New evidence exposes a split over whether the AI surge is risky speculation or soundly based.

Overview

  • A Dartmouth study published in PNAS shows small numbers of AI-generated responses—sometimes just 10 to 52—could have flipped outcomes in seven major 2024 U.S. national polls, with current detectors failing to spot the bots and per-response costs around five cents.
  • Alphabet CEO Sundar Pichai called parts of the AI investment rush irrational and said no company is immune to a potential correction, even as he argued Alphabet is positioned to withstand one.
  • JP Morgan’s 2026 outlook contends the AI upswing rests on solid fundamentals, noting Big Tech capex could reach about $500 billion by 2026 and warning investors that underexposure may be the bigger risk.

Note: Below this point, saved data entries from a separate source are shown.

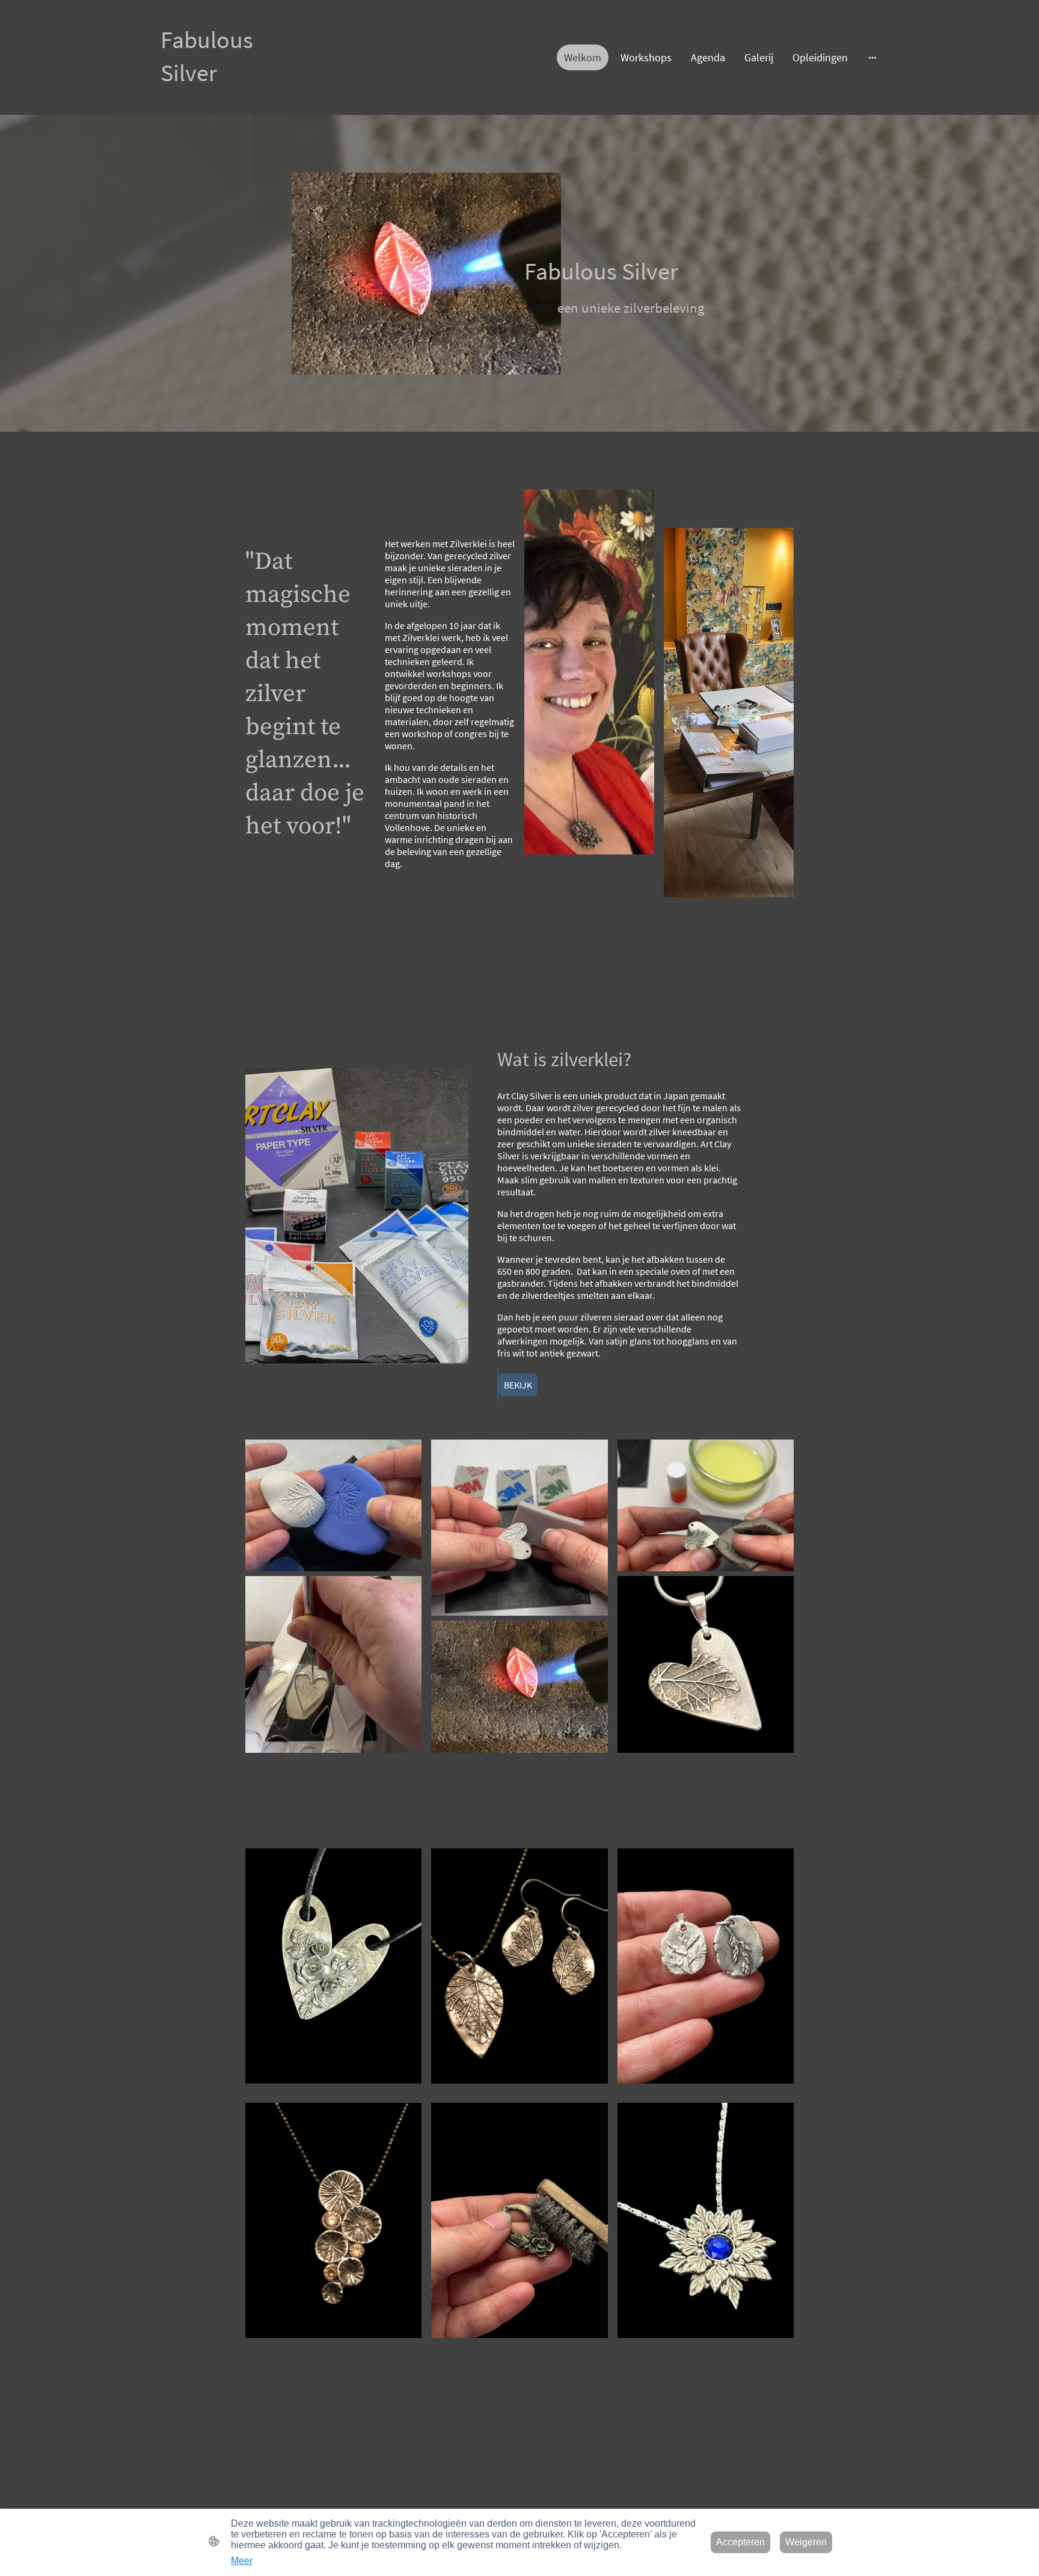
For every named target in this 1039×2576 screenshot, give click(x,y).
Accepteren (740, 2542)
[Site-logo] (207, 100)
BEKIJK (518, 1385)
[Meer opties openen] (872, 57)
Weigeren (806, 2542)
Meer (242, 2561)
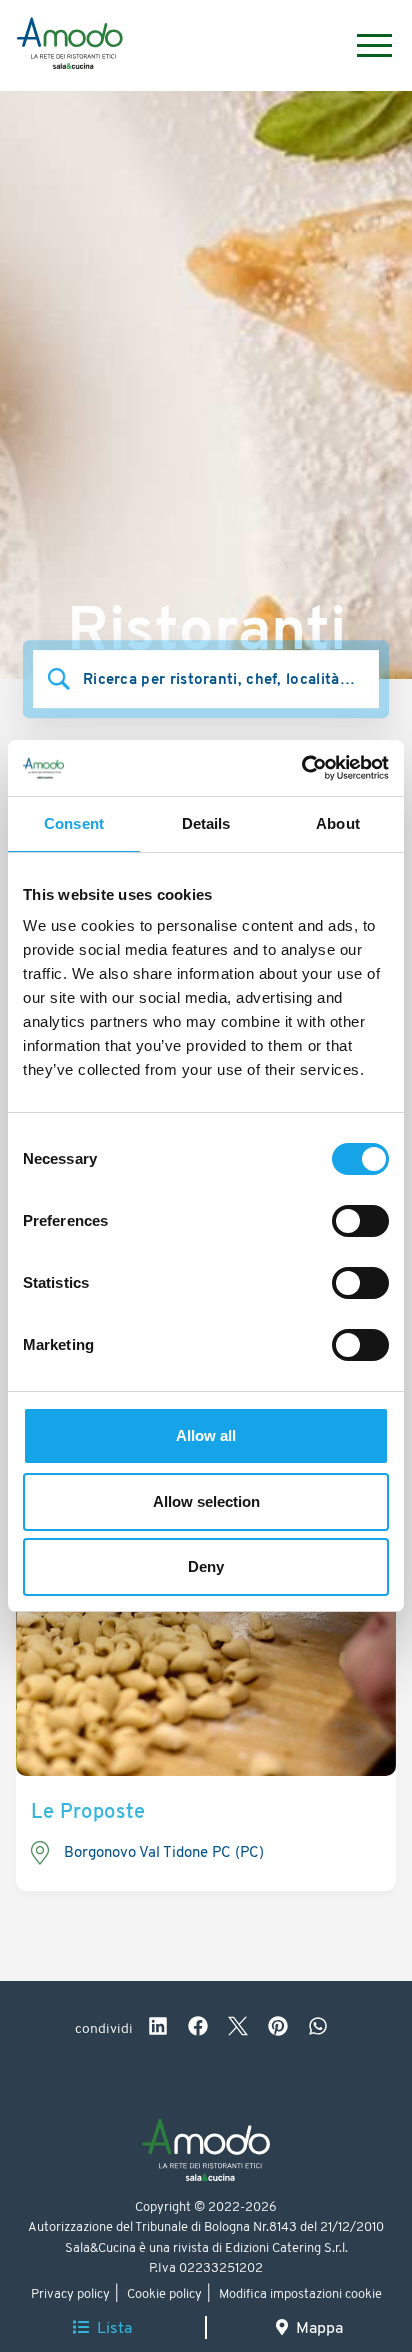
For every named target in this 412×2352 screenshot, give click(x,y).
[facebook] (198, 2029)
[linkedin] (158, 2029)
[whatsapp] (318, 2029)
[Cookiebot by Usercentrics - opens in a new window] (301, 768)
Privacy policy (70, 2294)
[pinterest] (278, 2029)
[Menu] (364, 45)
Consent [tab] (74, 823)
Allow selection (206, 1501)
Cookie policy (164, 2294)
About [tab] (338, 823)
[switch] (360, 1221)
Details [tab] (206, 823)
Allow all (206, 1435)
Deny (206, 1566)
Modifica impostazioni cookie (300, 2294)
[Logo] (70, 46)
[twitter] (238, 2029)
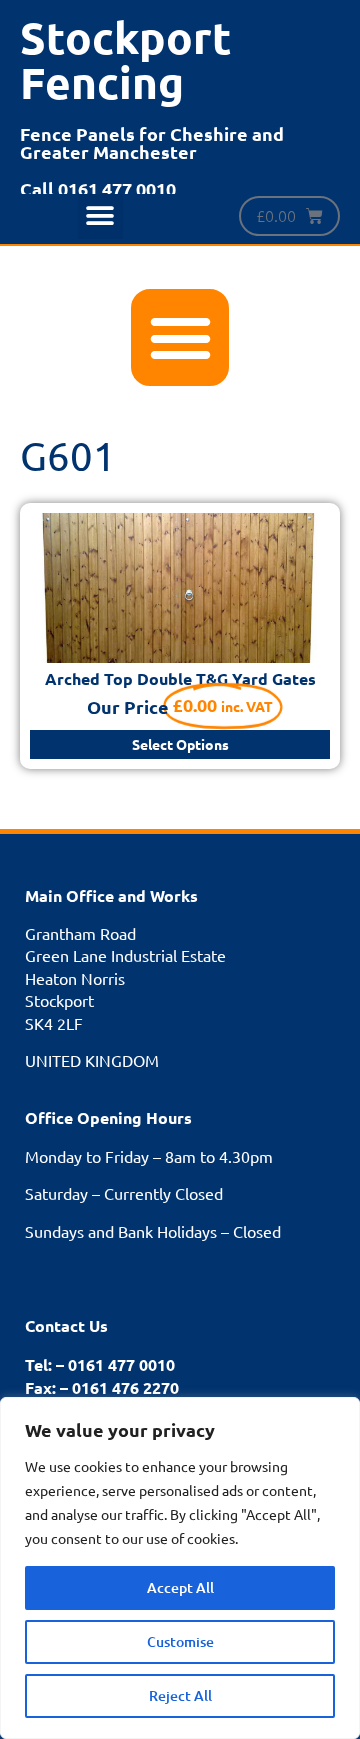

  • Reporting highlights circular capital flows across the sector—spanning cloud providers, chipmakers and model developers—which analysts say raise concentration and correction risks alongside mounting infrastructure constraints.
  • Enterprise adoption continues to outpace worker training, with PwC reporting low frequent use among employees and Rockwell finding 95% of manufacturers plan AI investments to tackle skills gaps and quality control, as executives and officials also flag possible hiring slowdowns tied to productivity gains.